No model army

If my news writing classes over the last three semesters are any indication, fewer and fewer journalism students are reading newspapers or news magazines. This is not conjecture — ask the class and they will tell you (and have told me) that they get their news from social media, the Web, from a variety of sources both reliable and unreliable. And it is evident in their early efforts at news writing.

The issue is not their writing — most of my Rutgers students have a solid grasp of the various mechanical issues that seem to plague students in my freshmen classes at Middlesex County College. They can put a sentence together fairly well and link those sentences into solid paragraphs and so on.

The issue is that they are seeking to learn to use a form with which they have had little experience or contact. Not reading a newspaper — or even a newspaper on line — means that the structural components of news writing (good ledes, nut graphs, how to handle quotations) are all brand new to them. They have no reference points or models on which to build — or from which to steal — which is how all writers learn their craft. It adds a layer of difficulty to the already difficult processes of teaching and learning the news format.
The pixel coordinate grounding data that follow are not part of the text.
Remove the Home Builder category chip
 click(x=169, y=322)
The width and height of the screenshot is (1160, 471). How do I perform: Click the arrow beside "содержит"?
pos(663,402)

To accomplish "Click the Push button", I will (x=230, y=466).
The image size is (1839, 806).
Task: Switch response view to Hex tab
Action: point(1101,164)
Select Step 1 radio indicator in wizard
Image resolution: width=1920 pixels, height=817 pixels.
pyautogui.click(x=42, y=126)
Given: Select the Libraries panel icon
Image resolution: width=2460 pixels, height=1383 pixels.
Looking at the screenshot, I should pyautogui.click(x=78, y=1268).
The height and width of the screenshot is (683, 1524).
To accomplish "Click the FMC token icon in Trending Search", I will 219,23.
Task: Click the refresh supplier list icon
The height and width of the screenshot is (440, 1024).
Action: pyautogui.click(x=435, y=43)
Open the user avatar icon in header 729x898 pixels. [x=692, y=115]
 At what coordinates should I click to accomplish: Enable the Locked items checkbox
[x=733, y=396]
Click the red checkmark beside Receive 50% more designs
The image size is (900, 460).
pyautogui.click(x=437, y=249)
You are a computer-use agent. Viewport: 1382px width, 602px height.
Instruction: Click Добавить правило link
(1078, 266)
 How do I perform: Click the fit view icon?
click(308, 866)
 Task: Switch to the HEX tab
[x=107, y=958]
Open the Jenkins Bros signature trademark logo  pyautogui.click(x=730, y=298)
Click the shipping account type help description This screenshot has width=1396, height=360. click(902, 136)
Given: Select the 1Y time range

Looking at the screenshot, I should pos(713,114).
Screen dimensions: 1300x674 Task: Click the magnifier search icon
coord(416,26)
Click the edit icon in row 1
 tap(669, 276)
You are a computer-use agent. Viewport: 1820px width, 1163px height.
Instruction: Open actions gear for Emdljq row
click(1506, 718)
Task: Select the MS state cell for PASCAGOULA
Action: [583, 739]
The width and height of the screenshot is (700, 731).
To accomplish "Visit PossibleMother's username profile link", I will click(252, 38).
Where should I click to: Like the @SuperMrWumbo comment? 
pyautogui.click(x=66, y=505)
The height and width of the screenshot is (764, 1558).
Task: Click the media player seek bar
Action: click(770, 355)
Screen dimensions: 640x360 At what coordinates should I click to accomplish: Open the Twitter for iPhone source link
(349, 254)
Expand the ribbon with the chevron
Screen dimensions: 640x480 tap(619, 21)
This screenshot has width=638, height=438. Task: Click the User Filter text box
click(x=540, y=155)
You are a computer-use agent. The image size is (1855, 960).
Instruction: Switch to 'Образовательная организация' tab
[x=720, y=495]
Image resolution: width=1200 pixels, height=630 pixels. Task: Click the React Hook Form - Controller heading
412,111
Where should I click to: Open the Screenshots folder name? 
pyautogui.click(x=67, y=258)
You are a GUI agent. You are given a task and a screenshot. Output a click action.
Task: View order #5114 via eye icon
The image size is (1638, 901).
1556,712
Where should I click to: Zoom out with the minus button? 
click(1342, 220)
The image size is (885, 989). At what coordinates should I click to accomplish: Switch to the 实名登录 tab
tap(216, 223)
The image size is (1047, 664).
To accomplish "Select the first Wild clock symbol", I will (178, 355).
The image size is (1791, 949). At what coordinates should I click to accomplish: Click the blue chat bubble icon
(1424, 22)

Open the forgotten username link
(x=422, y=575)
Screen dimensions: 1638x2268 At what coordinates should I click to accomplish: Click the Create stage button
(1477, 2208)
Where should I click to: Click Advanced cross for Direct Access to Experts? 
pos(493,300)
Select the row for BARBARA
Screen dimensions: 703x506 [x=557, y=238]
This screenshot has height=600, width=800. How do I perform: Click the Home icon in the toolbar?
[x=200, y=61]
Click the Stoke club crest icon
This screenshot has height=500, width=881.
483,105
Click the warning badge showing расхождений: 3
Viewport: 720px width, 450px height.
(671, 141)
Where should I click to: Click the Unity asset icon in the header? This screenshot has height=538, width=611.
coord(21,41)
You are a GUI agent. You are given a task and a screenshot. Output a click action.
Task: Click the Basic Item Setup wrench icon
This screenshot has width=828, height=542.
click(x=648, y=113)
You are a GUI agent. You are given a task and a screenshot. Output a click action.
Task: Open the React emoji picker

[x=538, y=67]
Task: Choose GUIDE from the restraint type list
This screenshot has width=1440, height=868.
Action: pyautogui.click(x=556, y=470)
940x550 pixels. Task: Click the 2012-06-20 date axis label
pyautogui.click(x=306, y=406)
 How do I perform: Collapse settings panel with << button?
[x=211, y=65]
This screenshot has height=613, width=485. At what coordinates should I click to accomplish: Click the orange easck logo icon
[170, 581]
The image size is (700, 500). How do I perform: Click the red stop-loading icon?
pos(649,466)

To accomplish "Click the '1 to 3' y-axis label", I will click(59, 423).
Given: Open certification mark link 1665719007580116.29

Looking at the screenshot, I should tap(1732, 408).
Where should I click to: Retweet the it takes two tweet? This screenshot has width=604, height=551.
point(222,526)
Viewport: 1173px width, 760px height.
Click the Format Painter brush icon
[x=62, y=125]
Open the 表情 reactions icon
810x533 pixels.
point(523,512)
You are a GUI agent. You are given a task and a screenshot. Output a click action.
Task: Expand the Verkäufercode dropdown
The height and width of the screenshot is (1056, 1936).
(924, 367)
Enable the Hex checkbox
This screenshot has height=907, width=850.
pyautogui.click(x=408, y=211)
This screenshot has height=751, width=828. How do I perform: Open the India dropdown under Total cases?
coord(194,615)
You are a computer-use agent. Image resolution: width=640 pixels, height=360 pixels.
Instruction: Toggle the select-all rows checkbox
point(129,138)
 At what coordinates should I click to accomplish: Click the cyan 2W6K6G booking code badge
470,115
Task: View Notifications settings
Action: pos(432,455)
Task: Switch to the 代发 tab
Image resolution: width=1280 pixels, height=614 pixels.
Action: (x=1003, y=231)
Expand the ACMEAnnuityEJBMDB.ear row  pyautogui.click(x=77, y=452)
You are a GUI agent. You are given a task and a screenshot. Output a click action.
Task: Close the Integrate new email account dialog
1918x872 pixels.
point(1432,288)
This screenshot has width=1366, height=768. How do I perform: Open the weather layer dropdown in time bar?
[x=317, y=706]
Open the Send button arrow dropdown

Modeling, of course, is part of what we do in the classroom. I break down news articles every week for my students, attempting to show them the component parts and explain how they fit together. And they respond and they learn, but they are behind where they might have been were they regular readers of more traditional news and sports coverage. They are learning from scratch and many — hopefully most — of them will get where they need to go.

It must may take them a lot longer and a lot more effort to get there.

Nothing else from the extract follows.